▶ _About this exercise_:
Repeat the listing below word for word, leaving nothing out.

======== Provided data ========

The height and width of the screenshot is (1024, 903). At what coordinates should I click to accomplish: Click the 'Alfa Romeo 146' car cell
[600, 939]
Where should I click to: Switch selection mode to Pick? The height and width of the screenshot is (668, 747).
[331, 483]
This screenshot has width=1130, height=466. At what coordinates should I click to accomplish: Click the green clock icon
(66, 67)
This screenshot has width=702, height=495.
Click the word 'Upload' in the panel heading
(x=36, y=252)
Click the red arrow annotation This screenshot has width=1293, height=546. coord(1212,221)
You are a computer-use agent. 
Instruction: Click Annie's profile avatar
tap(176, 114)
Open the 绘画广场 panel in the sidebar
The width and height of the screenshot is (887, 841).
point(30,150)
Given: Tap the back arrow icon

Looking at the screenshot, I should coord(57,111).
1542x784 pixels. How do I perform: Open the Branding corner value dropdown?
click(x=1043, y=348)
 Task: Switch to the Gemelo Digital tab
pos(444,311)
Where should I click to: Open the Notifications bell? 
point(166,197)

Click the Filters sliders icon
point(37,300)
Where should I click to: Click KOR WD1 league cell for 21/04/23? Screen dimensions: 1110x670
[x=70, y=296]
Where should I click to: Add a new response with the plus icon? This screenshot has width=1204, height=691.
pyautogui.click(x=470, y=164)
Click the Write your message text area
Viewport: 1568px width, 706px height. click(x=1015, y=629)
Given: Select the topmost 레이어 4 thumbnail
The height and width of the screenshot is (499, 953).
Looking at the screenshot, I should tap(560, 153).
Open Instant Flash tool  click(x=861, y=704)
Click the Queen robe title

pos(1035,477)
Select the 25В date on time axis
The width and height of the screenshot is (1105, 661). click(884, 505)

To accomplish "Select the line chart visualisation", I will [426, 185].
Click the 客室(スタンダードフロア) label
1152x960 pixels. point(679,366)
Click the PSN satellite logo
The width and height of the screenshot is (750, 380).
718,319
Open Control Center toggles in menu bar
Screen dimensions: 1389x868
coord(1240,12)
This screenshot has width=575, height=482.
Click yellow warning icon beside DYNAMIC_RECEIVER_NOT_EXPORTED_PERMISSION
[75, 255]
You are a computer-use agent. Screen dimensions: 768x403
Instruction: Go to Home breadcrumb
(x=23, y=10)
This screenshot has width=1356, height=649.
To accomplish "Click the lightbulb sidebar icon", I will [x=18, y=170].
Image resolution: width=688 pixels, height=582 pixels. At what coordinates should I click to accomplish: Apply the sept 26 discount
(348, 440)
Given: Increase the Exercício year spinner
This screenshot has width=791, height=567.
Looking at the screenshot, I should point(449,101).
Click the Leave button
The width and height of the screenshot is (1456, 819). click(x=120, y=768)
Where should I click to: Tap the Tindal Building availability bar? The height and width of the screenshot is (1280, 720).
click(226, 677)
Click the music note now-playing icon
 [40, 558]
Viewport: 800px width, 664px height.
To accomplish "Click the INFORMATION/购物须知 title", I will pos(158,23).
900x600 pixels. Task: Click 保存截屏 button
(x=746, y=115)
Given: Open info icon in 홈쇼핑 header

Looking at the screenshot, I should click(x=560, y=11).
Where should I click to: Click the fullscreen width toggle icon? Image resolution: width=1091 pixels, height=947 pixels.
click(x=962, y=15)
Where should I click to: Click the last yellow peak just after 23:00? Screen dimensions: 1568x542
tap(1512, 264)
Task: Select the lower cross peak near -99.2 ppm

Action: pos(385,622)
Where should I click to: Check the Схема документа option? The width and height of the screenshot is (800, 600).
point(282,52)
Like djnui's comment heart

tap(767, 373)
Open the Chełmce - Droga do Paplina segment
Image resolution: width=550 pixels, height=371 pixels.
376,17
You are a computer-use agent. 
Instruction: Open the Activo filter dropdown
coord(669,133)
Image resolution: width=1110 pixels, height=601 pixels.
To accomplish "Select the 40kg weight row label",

========

▶ _Answer for this exercise_:
The height and width of the screenshot is (1024, 903). At what coordinates should I click to accomplish: Click the 'Alfa Romeo 146' car cell
[600, 939]
Where should I click to: Switch selection mode to Pick? The height and width of the screenshot is (668, 747).
[331, 483]
This screenshot has width=1130, height=466. At what coordinates should I click to accomplish: Click the green clock icon
(66, 67)
This screenshot has width=702, height=495.
Click the word 'Upload' in the panel heading
(x=36, y=252)
Click the red arrow annotation This screenshot has width=1293, height=546. coord(1212,221)
You are a computer-use agent. 
Instruction: Click Annie's profile avatar
tap(176, 114)
Open the 绘画广场 panel in the sidebar
The width and height of the screenshot is (887, 841).
point(30,150)
Given: Tap the back arrow icon

Looking at the screenshot, I should coord(57,111).
1542x784 pixels. How do I perform: Open the Branding corner value dropdown?
click(x=1043, y=348)
 Task: Switch to the Gemelo Digital tab
pos(444,311)
Where should I click to: Open the Notifications bell? 
point(166,197)

Click the Filters sliders icon
point(37,300)
Where should I click to: Click KOR WD1 league cell for 21/04/23? Screen dimensions: 1110x670
[x=70, y=296]
Where should I click to: Add a new response with the plus icon? This screenshot has width=1204, height=691.
pyautogui.click(x=470, y=164)
Click the Write your message text area
Viewport: 1568px width, 706px height. click(x=1015, y=629)
Given: Select the topmost 레이어 4 thumbnail
The height and width of the screenshot is (499, 953).
Looking at the screenshot, I should tap(560, 153).
Open Instant Flash tool  click(x=861, y=704)
Click the Queen robe title

pos(1035,477)
Select the 25В date on time axis
The width and height of the screenshot is (1105, 661). click(884, 505)

To accomplish "Select the line chart visualisation", I will [426, 185].
Click the 客室(スタンダードフロア) label
1152x960 pixels. point(679,366)
Click the PSN satellite logo
The width and height of the screenshot is (750, 380).
718,319
Open Control Center toggles in menu bar
Screen dimensions: 1389x868
coord(1240,12)
This screenshot has width=575, height=482.
Click yellow warning icon beside DYNAMIC_RECEIVER_NOT_EXPORTED_PERMISSION
[75, 255]
You are a computer-use agent. Screen dimensions: 768x403
Instruction: Go to Home breadcrumb
(x=23, y=10)
This screenshot has width=1356, height=649.
To accomplish "Click the lightbulb sidebar icon", I will [x=18, y=170].
Image resolution: width=688 pixels, height=582 pixels. At what coordinates should I click to accomplish: Apply the sept 26 discount
(348, 440)
Given: Increase the Exercício year spinner
This screenshot has width=791, height=567.
Looking at the screenshot, I should point(449,101).
Click the Leave button
The width and height of the screenshot is (1456, 819). click(x=120, y=768)
Where should I click to: Tap the Tindal Building availability bar? The height and width of the screenshot is (1280, 720).
click(226, 677)
Click the music note now-playing icon
 [40, 558]
Viewport: 800px width, 664px height.
To accomplish "Click the INFORMATION/购物须知 title", I will pos(158,23).
900x600 pixels. Task: Click 保存截屏 button
(x=746, y=115)
Given: Open info icon in 홈쇼핑 header

Looking at the screenshot, I should click(x=560, y=11).
Where should I click to: Click the fullscreen width toggle icon? Image resolution: width=1091 pixels, height=947 pixels.
click(x=962, y=15)
Where should I click to: Click the last yellow peak just after 23:00? Screen dimensions: 1568x542
tap(1512, 264)
Task: Select the lower cross peak near -99.2 ppm

Action: pos(385,622)
Where should I click to: Check the Схема документа option? The width and height of the screenshot is (800, 600).
point(282,52)
Like djnui's comment heart

tap(767, 373)
Open the Chełmce - Droga do Paplina segment
Image resolution: width=550 pixels, height=371 pixels.
376,17
You are a computer-use agent. 
Instruction: Open the Activo filter dropdown
coord(669,133)
Image resolution: width=1110 pixels, height=601 pixels.
To accomplish "Select the 40kg weight row label",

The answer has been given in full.